Friday, June 1, 2012

rays of sunshine.



i haven't been posting anywhere as near as often as i'd like to- truth is i'm still trying to get my stupid body sorted out so i'm very up and down at the moment. i resemble a person suffering from bipolar, even though i know my unstable emotions/mood is soely due to my fluctuating hormones and the accompanying treatment to get everything balanced.

my psychologist, psychiatrist and endocrinologist are all in agreement that my mental illness (not just recent, but for the past five years or more) is predominantly biological. i am so relieved that finally a logical explanation has been found to justify my abnormal mindset/ behaviour and why i haven't responded particularly well to therapy. my psychiatrist has described the depression i've been experiencing as melancholic which is a particularly severe subtype of major depression and a consequence of my hormonal imbalance, along with the generalized anxiety.

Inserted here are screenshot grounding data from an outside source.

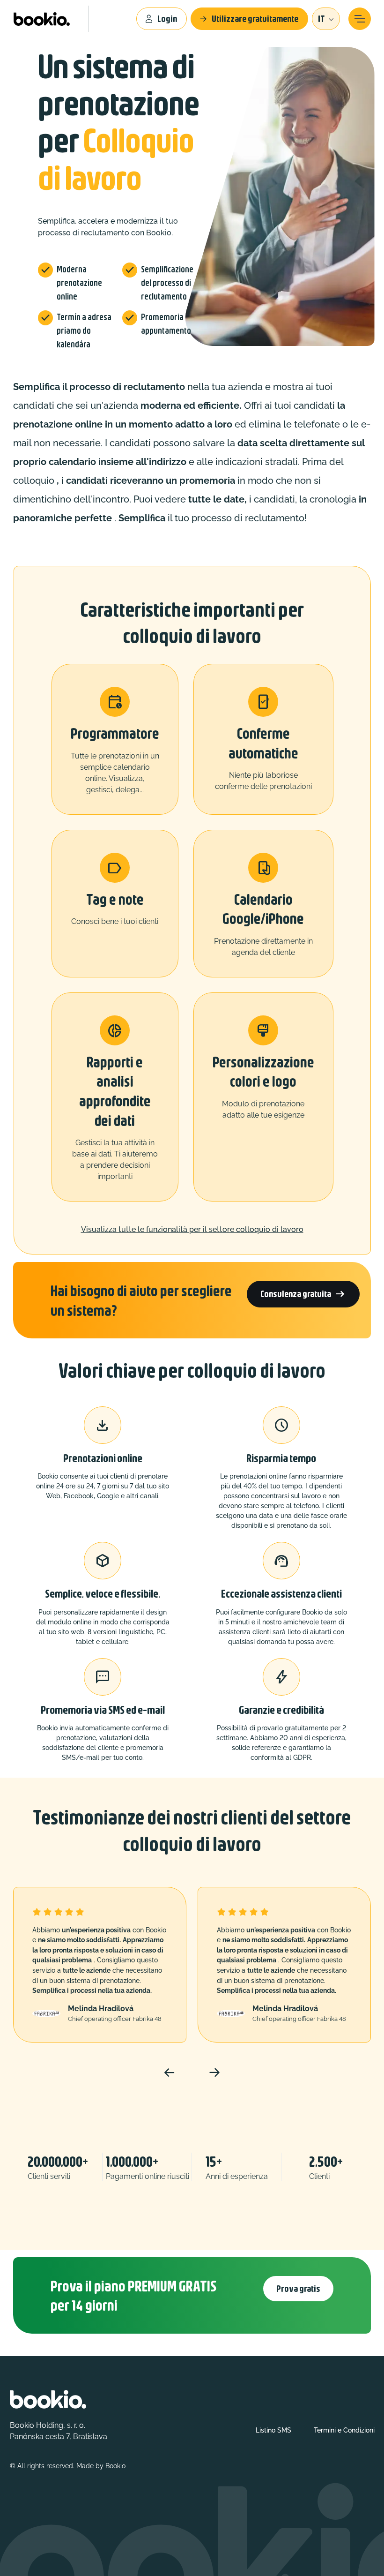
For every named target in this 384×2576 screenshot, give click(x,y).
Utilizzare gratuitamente (255, 18)
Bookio (115, 2466)
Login (167, 18)
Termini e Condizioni (344, 2430)
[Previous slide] (169, 2072)
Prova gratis (298, 2288)
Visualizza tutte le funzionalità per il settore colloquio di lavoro (192, 1229)
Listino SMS (273, 2430)
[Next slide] (214, 2072)
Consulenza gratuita (303, 1293)
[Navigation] (359, 19)
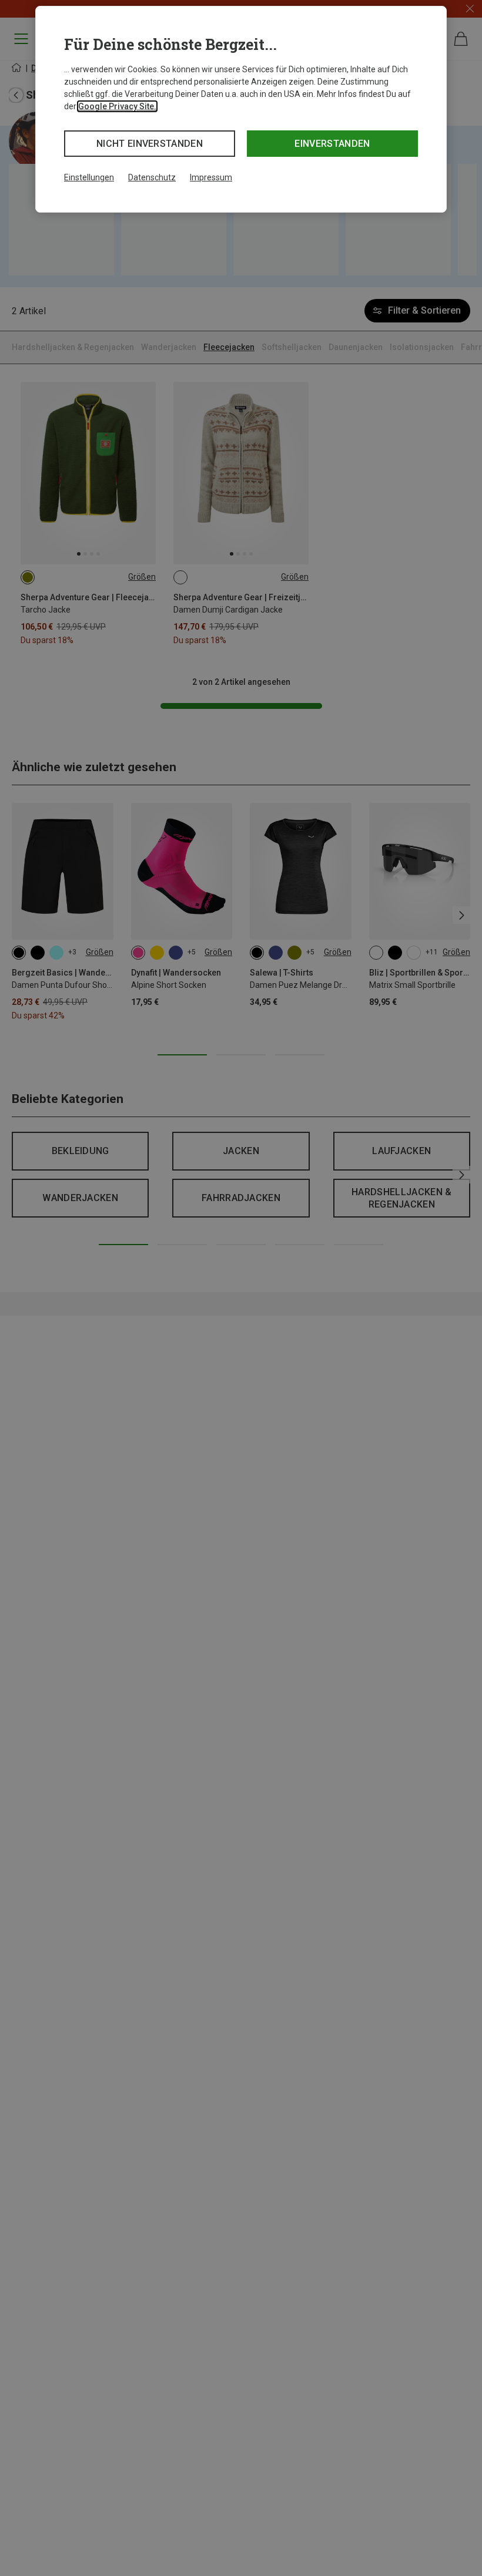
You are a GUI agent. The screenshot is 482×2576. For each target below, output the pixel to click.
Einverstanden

maybe once, sometimes twice a week i have a 'good' day (when all my hormones are playing nicely i suspect), and fuck it feels amazing. it feels like i'm seeing the world for the very first time- the colours are so vibrant, the sounds are so intense (no, i'm not blazed, nor am i high on xanax or valium). i feel uplifted, optimistic and at peace with myself. on these days i feel like the haze that i'm always forced to view the world through evaporates and everything is so damn extraordinary. i am simply grateful just to be alive, to be breathing, to feel the warm glow of the sun on my skin. i feel almost euphoric and for the duration of the 'good' day can't even believe that i toy with the idea of suicide on a regular basis. alas, these moods are fleeting, and as much as i try to hold onto these feelings as tighly as possible they soon slip away and again i am consumed by deep depression and anxiety.

i am learning not to be disappointed when my dark mood returns. i am also learning not to focus too much on trying to make the euphoric feeling linger for longer than it is willing to stay. i have decided that while i'm feeling 'good' i will simply enjoy it..embrace it..and be as productive as possible while i have some zest for life circulating through me. these windows of wellness are a taste of how much better i could feel indefinitely once i'm fully recovered and demonstrate to me that this long and exhausting battle is worth the fight.

i am excited to be well, and not just half-assed well, but truly well so i can be uninhibited from being the happy, confident, creative, ambitious, kind, affectionate person i know that i am at the core of my personality. i am excited to achieve my goals and pursue my dreams, to appreciate the small things, travel, reunite with old friends and meet new ones. i am excited to regain my independence, move back to my apartment, study, take up new hobbies, and last but certainly not least work again so i can cross off some of the items i haven't been able to afford recently on my evergrowing wishlist! (hello alexander wang, acne, marc by marc jacobs, wildfox..)

i'm only writing this post because i'm feeling relatively positive right now. tomorrow this could change, but i'm okay with that.

p.s you're probably bound to see more action out of me on instagram than on here at the moment. my username is rhiannon_skye (yes, that is also my real name- i've been reluctant to reveal it thus far, but eh). feel free to follow me!

2 comments:

  1. Yay !! I'm so glad you're having good days!!
    Yay for it being biological - which can be fixed. Sucks you've had to go through all this to work this out, but it's amazing you're having good days and are able to appreciate them. And even better, not be disappointed on darker days - because they're not your fault!

    Thinking of you daily hun
    xx

    ReplyDelete
  2. I'm so glad you're having some good days! And that you're getting the right help and heading in the right direction and all that.

    Keep us posted, it's nice to know what's going on (good or bad).